Мария, вытерев слёзы и высморкавшись, зло прошептала в ответ:

– Если сына мне не сбережёшь, ни за что не прощу тебя, князь!

Всеволод, ничего не ответив, хмуро отвернулся.

…Наскоро собранная дружина на рассвете выступила из Переяславля и двинулась левым берегом Днепра. Во все стороны рассыпались сторóжи, зорко следя за степью: не покажется ли где враг.

Воевода Иван наставлял Владимира:

– Проста наука воинская, но требует порядку. Вот, княжич, совет тебе: в походе будучи, не ленись, на воевод всецело не полагайся, боле сам гляди. И ни еде, ни питью излиха не предавайся. По ночам же сам проверяй сторóжи, дабы не спал страж никоторый и готовым к сече был. Вдруг ворог нощью напасть измыслит, внезапу?

…Останавливаясь на короткие привалы, рать шла под палящими лучами солнца полтора утомительных дня. Владимир, сильно уставший под тяжестью булатной кольчуги, весь в поту и пыли, с унынием смотрел вперёд. Скоро ли кончится эта тряска в седле, скоро ли повстречают они наконец торков? Но на ковыльных степных просторах царило безмолвие, только ветер бросал в лицо горячие, сухие струи.

К полудню второго дня пути переяславская дружина достигла Воиня – крепости у впадения в Днепр многоводной, широкой Сулы.

Воинь, большой сторожевой городок, обведённый дубовыми стенами на земляном валу и рвом, встретил юного Владимира оживлением и шумом. Жители окрестных сёл и деревень, услышав о нашествии торков, спешили убраться за надёжные стены детинца. Воиньский воевода, весь охрипший от крика, метался по двору крепости, размещая вновь прибывших, расставляя ратников на забороле, торопя гридней с выдачей оружия. Городок, обычно тихий, как сказал Владимиру Иван, наполнился многоголосым гулом, звоном мечей и доспехов. Всюду видны были приготовления к обороне. В одном месте чинили повреждённую стену, в другом – подновляли городню[160], в третьем – на скорую руку сооружали стрельницу. В огромных чанах кипятилась смола.

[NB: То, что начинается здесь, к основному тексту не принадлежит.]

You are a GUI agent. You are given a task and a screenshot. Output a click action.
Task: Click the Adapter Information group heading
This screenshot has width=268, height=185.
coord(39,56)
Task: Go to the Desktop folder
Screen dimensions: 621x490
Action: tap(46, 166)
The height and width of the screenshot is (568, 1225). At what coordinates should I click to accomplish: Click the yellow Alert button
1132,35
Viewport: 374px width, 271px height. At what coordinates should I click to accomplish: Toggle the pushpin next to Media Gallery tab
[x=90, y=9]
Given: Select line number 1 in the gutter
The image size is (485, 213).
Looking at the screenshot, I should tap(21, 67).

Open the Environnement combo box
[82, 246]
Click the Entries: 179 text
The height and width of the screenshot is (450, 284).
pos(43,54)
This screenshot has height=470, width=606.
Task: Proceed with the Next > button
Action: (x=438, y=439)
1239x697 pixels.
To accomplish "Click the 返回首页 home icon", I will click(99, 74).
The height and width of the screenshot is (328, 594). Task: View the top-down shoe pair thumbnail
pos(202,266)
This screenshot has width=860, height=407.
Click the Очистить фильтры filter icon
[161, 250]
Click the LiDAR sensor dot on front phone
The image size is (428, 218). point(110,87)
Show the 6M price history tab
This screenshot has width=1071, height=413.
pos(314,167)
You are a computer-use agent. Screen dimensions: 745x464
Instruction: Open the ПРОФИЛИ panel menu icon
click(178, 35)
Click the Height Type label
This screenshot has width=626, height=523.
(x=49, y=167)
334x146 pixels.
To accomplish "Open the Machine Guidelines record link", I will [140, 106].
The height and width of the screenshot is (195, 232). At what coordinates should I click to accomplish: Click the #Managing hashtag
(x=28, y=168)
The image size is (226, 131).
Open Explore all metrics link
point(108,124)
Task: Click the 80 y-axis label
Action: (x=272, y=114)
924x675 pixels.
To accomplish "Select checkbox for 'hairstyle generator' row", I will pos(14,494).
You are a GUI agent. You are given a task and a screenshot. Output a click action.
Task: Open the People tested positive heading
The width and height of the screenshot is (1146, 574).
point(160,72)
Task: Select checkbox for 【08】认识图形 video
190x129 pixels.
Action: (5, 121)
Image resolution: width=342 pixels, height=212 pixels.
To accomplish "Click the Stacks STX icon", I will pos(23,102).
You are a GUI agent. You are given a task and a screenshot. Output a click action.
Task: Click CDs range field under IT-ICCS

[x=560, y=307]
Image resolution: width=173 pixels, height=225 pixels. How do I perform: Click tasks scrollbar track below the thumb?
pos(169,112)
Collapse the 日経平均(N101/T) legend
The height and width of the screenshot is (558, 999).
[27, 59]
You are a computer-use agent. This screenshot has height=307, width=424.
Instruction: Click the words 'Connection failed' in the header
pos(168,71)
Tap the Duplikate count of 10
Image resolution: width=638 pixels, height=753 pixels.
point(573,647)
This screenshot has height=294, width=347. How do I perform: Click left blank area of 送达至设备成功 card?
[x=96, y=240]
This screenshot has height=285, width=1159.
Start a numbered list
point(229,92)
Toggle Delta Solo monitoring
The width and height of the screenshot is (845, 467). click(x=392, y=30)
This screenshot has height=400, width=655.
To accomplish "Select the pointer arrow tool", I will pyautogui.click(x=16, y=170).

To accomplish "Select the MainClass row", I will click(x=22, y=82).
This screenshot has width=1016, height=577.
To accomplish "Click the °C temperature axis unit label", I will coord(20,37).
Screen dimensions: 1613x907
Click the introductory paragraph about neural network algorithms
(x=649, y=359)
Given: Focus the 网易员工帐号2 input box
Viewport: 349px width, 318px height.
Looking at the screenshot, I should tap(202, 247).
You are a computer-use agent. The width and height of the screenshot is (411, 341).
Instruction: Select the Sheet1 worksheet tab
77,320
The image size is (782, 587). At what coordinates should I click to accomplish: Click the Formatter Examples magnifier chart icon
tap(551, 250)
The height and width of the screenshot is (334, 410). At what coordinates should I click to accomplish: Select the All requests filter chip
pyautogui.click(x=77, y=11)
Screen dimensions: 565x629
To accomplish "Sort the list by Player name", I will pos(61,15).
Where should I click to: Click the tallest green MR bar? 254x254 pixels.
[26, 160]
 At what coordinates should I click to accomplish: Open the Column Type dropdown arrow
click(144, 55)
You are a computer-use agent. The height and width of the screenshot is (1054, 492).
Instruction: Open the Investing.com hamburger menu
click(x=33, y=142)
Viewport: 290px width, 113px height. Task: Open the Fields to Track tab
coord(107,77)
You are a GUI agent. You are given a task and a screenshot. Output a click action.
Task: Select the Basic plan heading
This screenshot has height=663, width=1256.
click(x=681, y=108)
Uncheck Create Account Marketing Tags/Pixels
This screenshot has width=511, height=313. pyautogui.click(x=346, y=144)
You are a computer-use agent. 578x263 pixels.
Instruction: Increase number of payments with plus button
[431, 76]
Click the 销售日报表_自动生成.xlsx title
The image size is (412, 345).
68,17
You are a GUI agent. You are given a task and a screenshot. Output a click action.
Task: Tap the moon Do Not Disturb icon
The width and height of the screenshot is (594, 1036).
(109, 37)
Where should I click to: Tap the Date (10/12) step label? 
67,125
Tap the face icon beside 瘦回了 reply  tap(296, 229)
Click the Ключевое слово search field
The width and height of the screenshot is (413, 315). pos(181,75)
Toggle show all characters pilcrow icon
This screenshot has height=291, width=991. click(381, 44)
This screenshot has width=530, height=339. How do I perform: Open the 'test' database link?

…Въехав в Воинь, Всеволод тотчас выслал за Сулу сторóжу во главе с Хомуней, но не прошло и часа, как сторóжа воротилась и Хомуня взволнованным голосом доложил:

– Узрели поганых. Идут степью к Суле. Верно, не ждут нас. Неторопко идут.

Всеволод бегом сорвался с крыльца хором воиньского воеводы и, взмыв на услужливо подведённого гриднем свежего поводного скакуна, крикнул расположившимся на дворе дружинникам:

– Ворог близко, други! Собирайтесь, поскачем немедля!

Подъехав к воеводе Ивану, князь взял его за облитый железом локоть и с мольбой попросил:

– Поберегись сам и княжича далеко не отпускай. Рано ему ещё… кровь проливать.

…Владимир жадно всматривался вдаль. Вот у окоёма, из-за курганов вдруг показались всадники на быстроногих низкорослых конях, в калантырях и сверкающих на солнце аварских шеломах. Раздались оглушительный свист, улюлюканье и гортанный протяжный вой – позже Владимир узнает, что этот боевой клич степняков называется «сурен».

– То они бодрятся, – объяснил воевода Иван. – Приметили нас, супостаты!

Кочевники сходу бросились переплывать реку, в воздухе сверкали их острые, тонкие клинки. Передние уже вылезли из воды и с визгом и воем понеслись на руссов, когда Всеволод обнажил свой меч и прямой рукой дал знак к битве. Тотчас с дружным кликом переяславцы галопом рванулись наперерез врагу.

В воздухе запела сталь, и степь огласилась скрежетом, руганью, ржанием обезумевших коней. Владимиру стало страшно, он испуганно воззрился на воеводу. Окружённый кольцом гридней, юный княжич лишь краем глаза мог видеть сражающихся. Где-то совсем близко от него пронёсся, яростно вопя, толстый страшный торчин с искажённым злобой лицом, скуластый, тёмный. Холодок ужаса пробежал по спине Владимира. Но как же так можно – бояться врага? Нет, нельзя подавать виду, что он боится. Владимир с отчаянным ожесточением стиснул кулаки и старался хладнокровно, даже надменно, держаться в седле. Дрожь в теле как-то мало-помалу прошла, лишь бешено колотилось в груди сердце.